Díaz’s stories have always had variety, and while that is still true in this collection, there is a bizarre commonality in their bases.  Aside from Invierno, which finds Yunior as a child, each one of these stories is ‘about’ a specific love interest.  Certainly we learn great deals from relationships, both good and bad ones, but it’s a little surprising the way that all of Yunior’s stories seem to be based on his or his brother or his father’s relation to a specific woman.  Of course, this works to build the notions that Díaz frequently repeats (again, “[Magda] considers me the typical Dominican man: a sucio, an asshole.”), and Yunior often finds himself fighting against doing the same foul things that his brother and father did.  Still, it’s odd to see this type of movement repeated across every story.  The stories are even named after the specific woman much of the time, Nilda, Alma, Flaca, Miss Lora, and Pura in The Pura Principle.

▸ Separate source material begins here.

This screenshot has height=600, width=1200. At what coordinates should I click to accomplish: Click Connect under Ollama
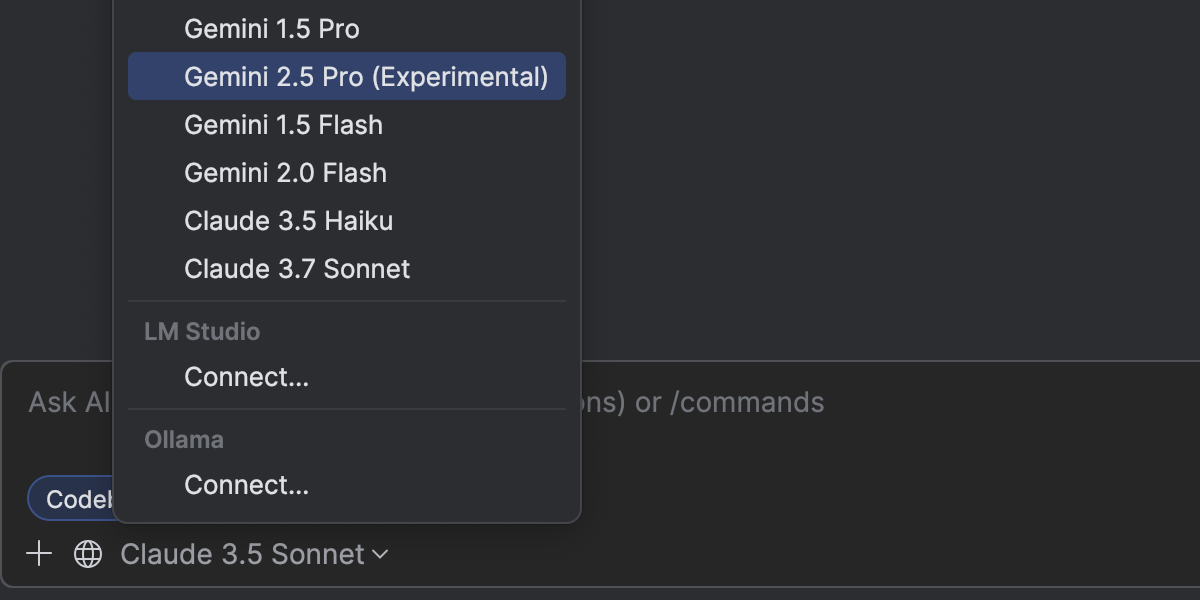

In some ways, these stories are less powerful than some in Drown, which managed to paint such odd, vibrant worlds.  This is How You Lose Her, rather than creating these moments of clarity and understanding, work more toward an exploration of difficult periods of Yunior’s life.  Díaz jumps around in time to points where Yunior’s brother is either dying from cancer, still coming to understand the disease, or has already passed away, and Yunior is always trying to come to terms with this.  As we feel with Yunior’s recurrence, his brother Rafa’s recurrence is powerful.  We learn a great deal about him, and watching this unfold across several stories is effective.  We don’t need to see every piece - Yunior’s relationship to whatever point that Rafa has reached is enough.

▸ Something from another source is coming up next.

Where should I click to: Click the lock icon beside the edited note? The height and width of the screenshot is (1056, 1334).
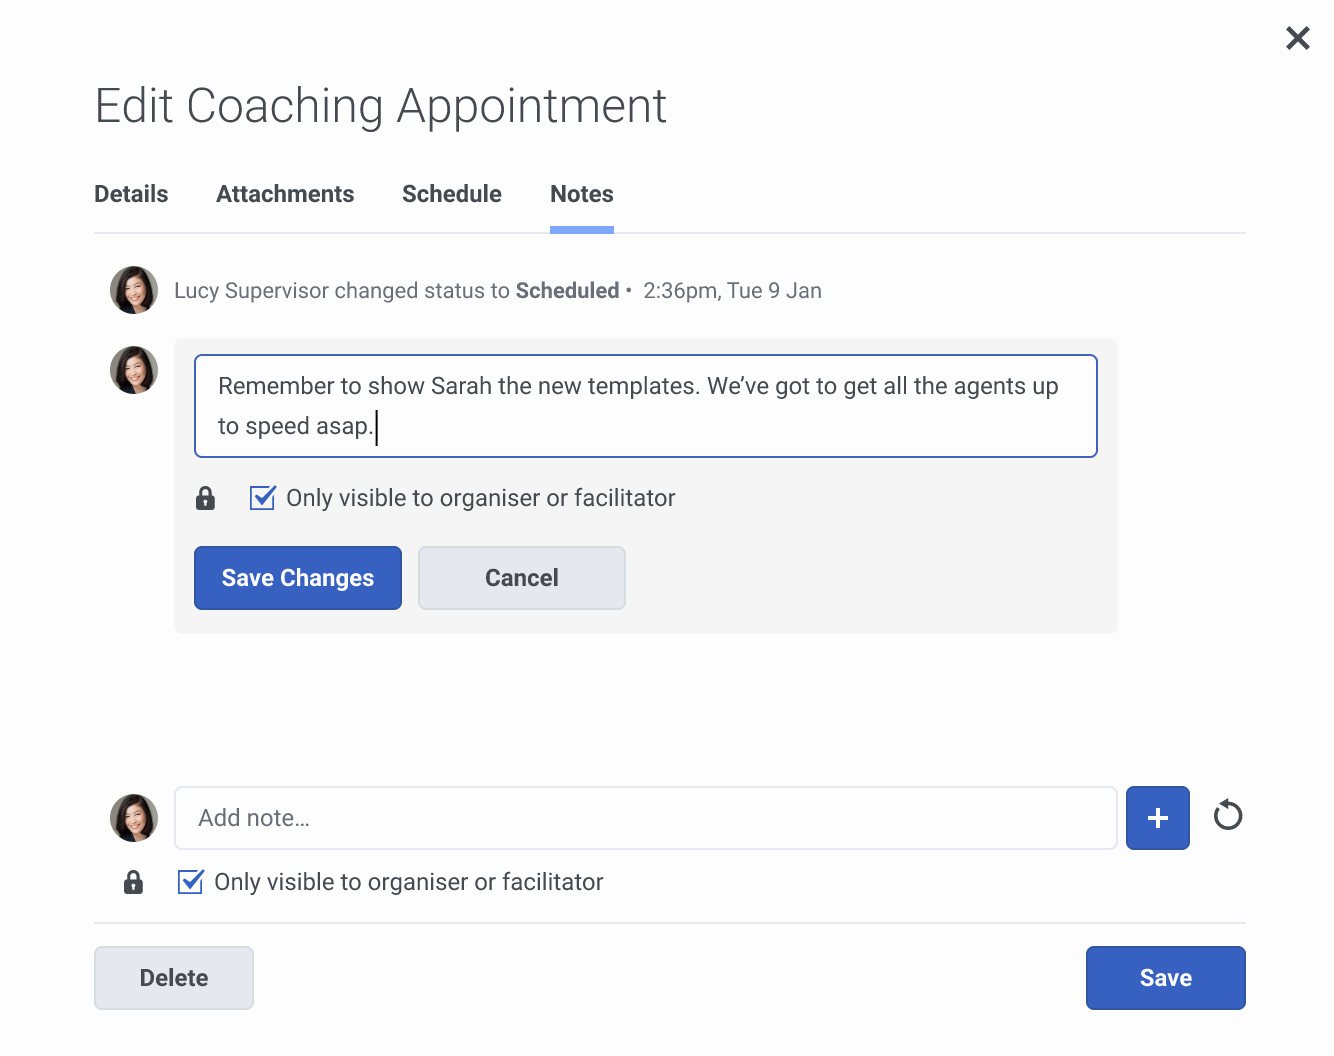coord(206,498)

Díaz is without a doubt one of the strongest writers working today.  It may take him a good deal of time to finish these pieces, but the consistency he brings is impressive.  These may not all be his best stories, but they range only from stunning to good, never any worse.  It was easier to see the purpose behind some of the stories in Drown after reading Díaz’s novel - we could see him learning techniques, creating vast histories.  Perhaps after another novel there will be more clarity here.  For now though, we’re only left wondering when we’ll next see Yunior and where it is that he’ll be.